## EXERCISE DIRECTIONS
Please transcribe exactly the lines from the one containing "This screenshot has width=759, height=460." through the end of the records below, both included, and nothing else.
*** INPUT MATERIAL Section Begins ***
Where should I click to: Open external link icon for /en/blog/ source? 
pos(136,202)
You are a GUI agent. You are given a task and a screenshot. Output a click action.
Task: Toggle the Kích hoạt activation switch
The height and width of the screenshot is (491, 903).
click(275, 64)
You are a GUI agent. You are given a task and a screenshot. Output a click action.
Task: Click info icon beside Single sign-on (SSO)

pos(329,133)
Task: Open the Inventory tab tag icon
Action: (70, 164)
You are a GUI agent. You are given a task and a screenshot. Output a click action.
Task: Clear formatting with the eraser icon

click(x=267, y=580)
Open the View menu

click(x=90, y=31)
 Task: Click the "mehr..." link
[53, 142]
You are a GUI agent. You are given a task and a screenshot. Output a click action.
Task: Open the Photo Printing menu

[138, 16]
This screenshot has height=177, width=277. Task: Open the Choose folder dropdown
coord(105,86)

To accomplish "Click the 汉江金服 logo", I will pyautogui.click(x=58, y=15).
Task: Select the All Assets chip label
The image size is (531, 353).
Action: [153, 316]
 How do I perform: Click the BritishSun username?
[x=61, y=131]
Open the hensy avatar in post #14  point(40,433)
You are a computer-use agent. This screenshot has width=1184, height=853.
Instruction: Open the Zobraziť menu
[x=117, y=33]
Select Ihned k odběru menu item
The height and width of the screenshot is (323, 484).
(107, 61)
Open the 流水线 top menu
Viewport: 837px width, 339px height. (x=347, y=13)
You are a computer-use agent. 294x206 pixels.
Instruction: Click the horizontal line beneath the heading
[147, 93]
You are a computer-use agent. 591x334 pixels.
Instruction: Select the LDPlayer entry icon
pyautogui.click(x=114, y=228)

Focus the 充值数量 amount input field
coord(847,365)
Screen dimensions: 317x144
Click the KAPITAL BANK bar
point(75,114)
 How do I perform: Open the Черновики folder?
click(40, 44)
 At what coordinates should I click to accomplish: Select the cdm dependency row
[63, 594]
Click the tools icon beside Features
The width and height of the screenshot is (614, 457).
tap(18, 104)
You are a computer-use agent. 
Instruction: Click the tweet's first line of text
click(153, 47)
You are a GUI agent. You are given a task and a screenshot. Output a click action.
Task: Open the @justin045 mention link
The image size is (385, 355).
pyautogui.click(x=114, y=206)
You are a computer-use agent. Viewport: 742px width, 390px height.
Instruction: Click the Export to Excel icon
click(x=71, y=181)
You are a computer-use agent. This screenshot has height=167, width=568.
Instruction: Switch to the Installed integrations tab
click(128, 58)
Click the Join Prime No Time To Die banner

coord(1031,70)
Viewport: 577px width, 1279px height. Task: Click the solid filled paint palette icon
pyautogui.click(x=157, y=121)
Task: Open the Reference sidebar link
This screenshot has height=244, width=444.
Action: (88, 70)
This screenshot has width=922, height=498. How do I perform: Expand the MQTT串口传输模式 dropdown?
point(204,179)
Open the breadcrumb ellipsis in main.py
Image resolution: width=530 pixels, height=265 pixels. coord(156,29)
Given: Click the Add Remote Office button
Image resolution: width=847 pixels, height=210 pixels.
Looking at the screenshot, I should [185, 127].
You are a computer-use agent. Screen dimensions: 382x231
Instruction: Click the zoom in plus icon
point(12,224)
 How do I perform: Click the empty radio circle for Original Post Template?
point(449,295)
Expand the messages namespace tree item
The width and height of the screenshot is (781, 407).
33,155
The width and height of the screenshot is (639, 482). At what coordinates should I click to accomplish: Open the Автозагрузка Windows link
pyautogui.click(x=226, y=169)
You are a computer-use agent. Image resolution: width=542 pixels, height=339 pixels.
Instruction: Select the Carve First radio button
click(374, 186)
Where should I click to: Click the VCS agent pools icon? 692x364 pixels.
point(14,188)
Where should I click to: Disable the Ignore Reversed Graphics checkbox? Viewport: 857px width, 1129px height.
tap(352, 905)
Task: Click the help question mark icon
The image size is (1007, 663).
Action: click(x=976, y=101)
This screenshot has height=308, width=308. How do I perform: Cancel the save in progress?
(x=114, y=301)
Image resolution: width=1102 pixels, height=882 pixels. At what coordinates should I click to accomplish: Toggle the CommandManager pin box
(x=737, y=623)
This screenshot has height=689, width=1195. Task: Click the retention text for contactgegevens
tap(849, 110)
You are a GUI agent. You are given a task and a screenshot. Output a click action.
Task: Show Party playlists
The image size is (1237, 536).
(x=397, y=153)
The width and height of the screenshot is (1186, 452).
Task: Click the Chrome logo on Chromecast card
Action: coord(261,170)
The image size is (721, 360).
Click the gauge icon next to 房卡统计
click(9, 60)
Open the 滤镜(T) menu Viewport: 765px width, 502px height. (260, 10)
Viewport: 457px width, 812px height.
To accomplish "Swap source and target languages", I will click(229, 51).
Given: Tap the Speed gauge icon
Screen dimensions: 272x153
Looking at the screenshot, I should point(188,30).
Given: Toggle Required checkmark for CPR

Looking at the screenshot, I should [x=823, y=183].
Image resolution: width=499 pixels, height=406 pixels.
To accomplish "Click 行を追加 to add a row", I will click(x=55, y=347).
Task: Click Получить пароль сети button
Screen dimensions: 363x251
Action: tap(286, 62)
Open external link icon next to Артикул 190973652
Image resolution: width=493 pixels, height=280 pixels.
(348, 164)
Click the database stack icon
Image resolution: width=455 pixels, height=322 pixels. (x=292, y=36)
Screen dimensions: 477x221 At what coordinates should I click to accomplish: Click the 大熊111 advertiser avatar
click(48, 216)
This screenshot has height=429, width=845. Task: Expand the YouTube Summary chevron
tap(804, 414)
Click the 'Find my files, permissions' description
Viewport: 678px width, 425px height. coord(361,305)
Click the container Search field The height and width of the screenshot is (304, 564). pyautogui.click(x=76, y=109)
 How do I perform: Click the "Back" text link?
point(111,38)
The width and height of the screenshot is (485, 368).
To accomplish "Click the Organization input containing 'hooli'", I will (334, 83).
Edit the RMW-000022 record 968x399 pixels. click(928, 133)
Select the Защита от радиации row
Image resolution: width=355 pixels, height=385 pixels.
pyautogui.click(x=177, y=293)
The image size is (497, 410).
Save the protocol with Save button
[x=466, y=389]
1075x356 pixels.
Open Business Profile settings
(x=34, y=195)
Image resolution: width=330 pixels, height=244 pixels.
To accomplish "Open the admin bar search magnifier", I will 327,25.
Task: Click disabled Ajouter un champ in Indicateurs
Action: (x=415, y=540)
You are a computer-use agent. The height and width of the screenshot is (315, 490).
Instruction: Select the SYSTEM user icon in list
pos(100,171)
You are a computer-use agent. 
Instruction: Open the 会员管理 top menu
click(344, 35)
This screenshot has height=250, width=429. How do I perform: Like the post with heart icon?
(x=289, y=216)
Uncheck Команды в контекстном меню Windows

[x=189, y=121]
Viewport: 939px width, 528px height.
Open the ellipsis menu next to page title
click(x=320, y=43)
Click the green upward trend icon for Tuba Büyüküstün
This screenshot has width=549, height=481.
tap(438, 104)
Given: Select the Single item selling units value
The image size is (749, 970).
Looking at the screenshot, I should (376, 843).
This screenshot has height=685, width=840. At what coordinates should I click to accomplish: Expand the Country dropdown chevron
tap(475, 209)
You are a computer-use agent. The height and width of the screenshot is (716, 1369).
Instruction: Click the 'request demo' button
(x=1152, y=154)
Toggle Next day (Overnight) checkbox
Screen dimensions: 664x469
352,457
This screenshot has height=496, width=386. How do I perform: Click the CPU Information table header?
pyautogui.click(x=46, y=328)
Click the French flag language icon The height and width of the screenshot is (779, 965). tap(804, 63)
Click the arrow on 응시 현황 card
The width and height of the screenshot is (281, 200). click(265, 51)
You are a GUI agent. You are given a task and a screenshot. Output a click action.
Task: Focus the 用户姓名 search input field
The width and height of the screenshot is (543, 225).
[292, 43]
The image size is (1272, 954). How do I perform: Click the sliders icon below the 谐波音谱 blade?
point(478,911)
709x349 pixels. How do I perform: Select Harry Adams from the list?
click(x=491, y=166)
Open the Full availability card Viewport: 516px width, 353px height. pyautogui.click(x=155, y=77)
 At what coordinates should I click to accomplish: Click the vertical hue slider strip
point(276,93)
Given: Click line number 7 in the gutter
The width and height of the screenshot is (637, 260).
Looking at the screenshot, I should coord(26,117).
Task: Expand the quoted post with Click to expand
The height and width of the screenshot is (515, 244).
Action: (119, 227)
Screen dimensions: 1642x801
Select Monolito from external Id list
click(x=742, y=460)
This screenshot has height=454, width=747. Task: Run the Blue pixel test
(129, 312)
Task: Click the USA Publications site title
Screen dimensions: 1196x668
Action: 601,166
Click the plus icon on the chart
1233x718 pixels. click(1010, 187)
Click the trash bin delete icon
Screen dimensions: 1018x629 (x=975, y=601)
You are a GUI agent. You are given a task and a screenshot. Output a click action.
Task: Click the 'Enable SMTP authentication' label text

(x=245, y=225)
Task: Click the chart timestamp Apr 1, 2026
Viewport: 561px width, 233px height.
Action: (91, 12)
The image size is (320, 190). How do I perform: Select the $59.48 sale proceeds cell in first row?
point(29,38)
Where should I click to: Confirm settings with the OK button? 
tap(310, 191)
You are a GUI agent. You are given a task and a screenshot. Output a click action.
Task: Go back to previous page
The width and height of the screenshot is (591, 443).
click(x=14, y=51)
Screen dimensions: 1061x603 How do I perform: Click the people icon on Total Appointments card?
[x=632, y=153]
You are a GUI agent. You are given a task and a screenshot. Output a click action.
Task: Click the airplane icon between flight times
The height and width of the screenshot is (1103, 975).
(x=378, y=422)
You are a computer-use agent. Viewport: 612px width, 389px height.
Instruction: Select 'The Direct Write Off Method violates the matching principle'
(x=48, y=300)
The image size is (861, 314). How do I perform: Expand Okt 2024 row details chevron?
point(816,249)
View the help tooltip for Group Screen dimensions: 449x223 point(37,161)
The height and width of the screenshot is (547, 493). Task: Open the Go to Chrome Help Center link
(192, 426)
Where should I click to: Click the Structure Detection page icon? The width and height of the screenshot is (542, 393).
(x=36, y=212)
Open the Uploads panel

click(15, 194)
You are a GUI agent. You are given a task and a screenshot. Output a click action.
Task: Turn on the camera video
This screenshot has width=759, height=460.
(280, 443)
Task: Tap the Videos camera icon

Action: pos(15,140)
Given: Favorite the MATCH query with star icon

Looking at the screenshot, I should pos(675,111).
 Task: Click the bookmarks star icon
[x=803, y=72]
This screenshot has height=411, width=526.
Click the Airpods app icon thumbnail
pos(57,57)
*** INPUT MATERIAL Section Ends ***
## COMPLETED TASK
This screenshot has width=759, height=460.
(280, 443)
Task: Tap the Videos camera icon

Action: pos(15,140)
Given: Favorite the MATCH query with star icon

Looking at the screenshot, I should pos(675,111).
 Task: Click the bookmarks star icon
[x=803, y=72]
This screenshot has height=411, width=526.
Click the Airpods app icon thumbnail
pos(57,57)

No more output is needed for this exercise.